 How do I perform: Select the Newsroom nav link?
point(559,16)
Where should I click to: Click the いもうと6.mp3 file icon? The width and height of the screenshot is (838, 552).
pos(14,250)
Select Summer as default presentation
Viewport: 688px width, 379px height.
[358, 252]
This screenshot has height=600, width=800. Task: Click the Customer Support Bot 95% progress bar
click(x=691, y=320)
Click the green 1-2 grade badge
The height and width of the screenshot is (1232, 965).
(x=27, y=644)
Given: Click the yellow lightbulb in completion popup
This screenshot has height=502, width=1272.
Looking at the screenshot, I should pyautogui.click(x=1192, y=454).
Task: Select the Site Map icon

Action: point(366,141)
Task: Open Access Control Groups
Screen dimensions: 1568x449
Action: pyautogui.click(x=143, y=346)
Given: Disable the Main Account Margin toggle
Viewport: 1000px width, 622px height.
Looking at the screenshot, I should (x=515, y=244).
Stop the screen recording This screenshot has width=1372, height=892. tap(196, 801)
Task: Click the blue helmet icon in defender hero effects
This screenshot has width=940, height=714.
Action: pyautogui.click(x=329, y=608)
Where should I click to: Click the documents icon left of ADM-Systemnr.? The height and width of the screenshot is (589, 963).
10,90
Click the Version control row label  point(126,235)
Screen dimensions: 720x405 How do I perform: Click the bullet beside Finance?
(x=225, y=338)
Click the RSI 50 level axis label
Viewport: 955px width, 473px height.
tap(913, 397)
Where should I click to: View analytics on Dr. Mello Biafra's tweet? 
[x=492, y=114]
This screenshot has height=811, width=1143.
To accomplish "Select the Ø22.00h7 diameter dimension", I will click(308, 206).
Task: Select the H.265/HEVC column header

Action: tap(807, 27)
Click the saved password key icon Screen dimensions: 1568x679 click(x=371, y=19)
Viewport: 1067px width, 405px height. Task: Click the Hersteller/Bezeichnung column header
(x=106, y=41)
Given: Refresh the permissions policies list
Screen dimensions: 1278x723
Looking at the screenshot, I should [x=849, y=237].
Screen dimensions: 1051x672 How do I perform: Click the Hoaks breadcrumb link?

_____

EXERCISE GOAL: Say how many lines in the preceding material hold the word "Given"; nothing else belongs in the reply.

SOLUTION FOR THIS TASK: 3